▶ **What you need to do**: Copy task, pictures excluded: set down exactly the lines from the one containing "Where should I click to: Show" to the end of the data below.

[Saved data entries]
━━━━━━━━━━

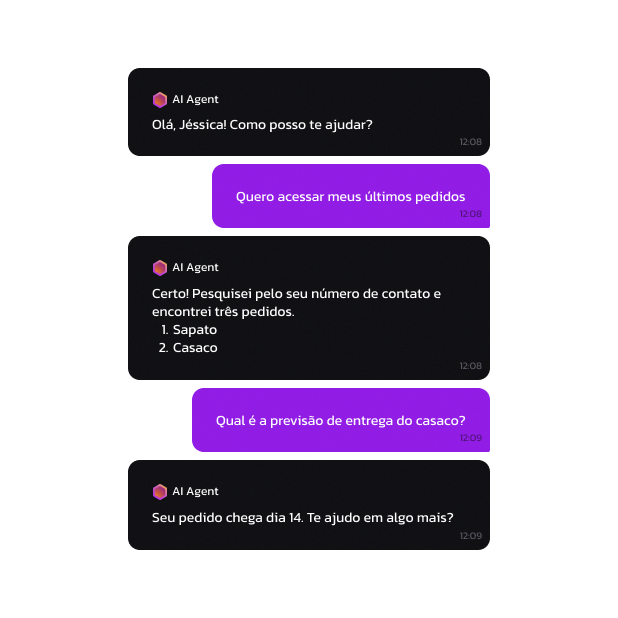Click the 12:09 timestamp on the last agent reply
This screenshot has height=618, width=618.
point(470,536)
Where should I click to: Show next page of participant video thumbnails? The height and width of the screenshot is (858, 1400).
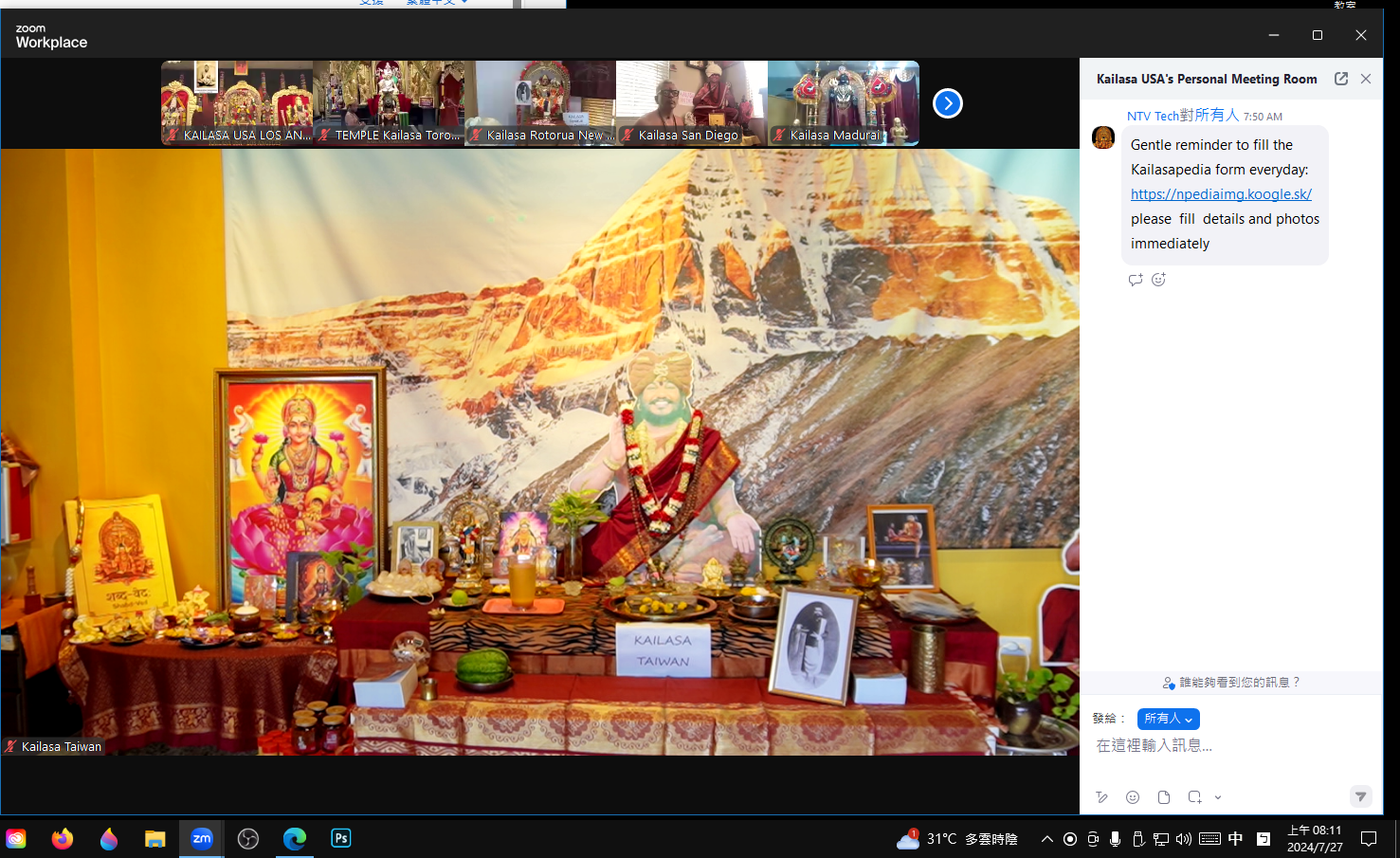point(947,103)
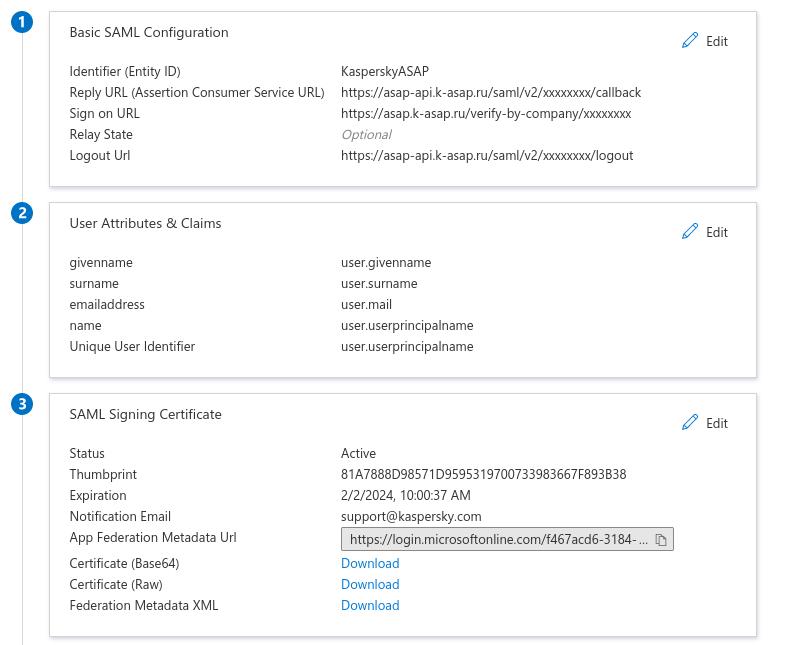Download the Federation Metadata XML

370,605
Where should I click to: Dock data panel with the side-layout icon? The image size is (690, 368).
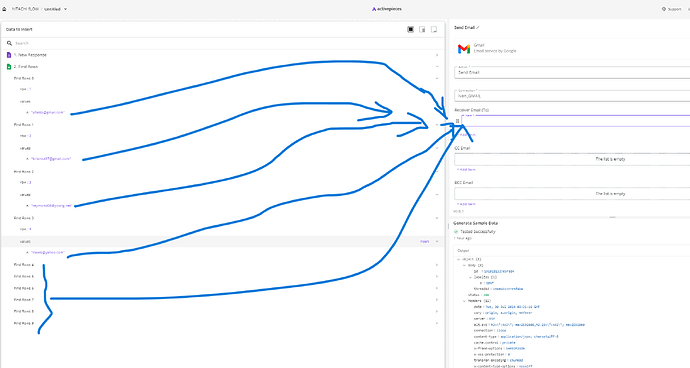click(422, 29)
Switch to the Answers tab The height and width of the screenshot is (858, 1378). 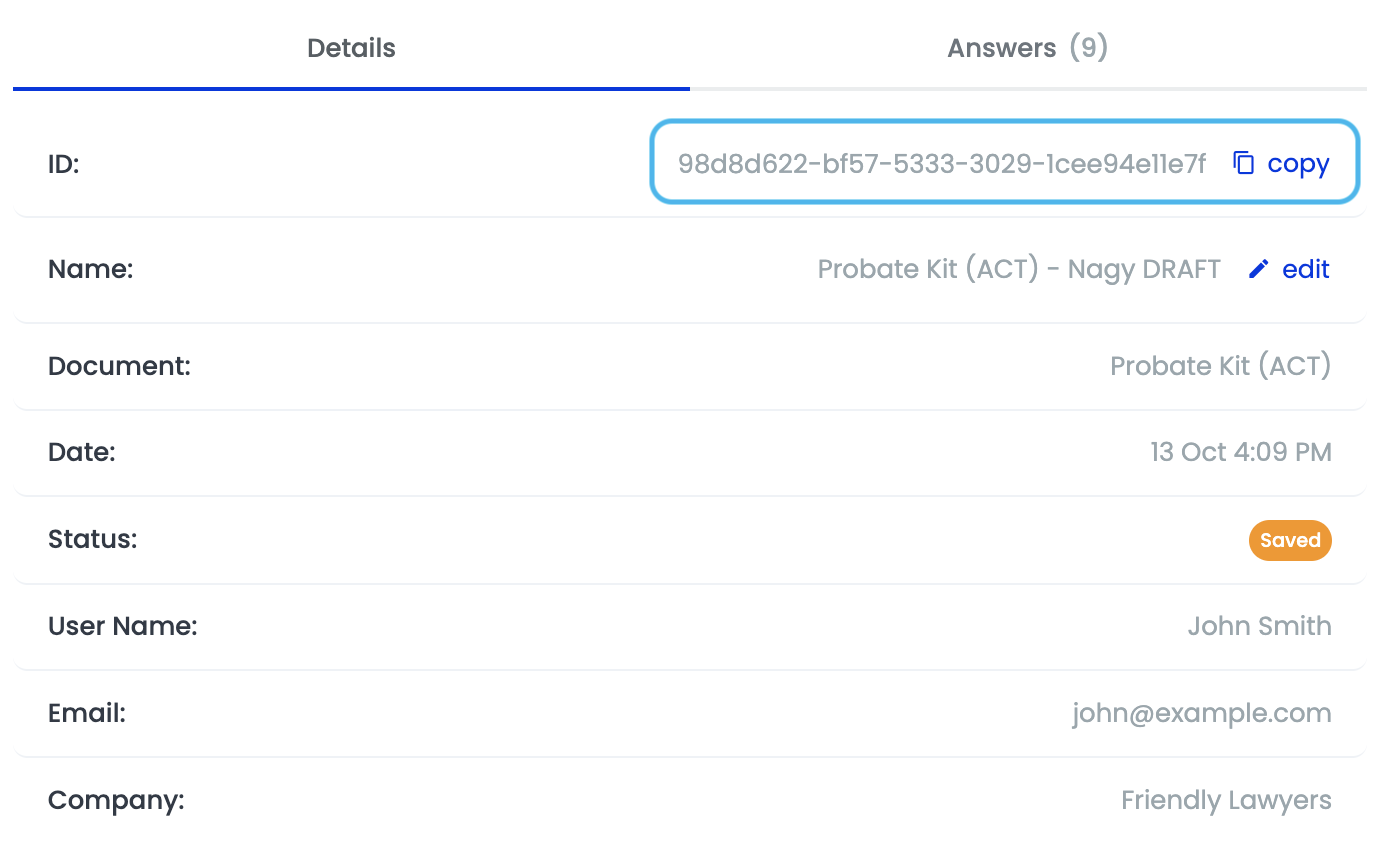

━━━━━━━━━━

▶ **Answer box**:
Where should I click to: Show next page of participant video thumbnails? The height and width of the screenshot is (858, 1400).
point(947,103)
Download the Federation Metadata XML

370,605
Where should I click to: Dock data panel with the side-layout icon? The image size is (690, 368).
click(422, 29)
Switch to the Answers tab The height and width of the screenshot is (858, 1378). 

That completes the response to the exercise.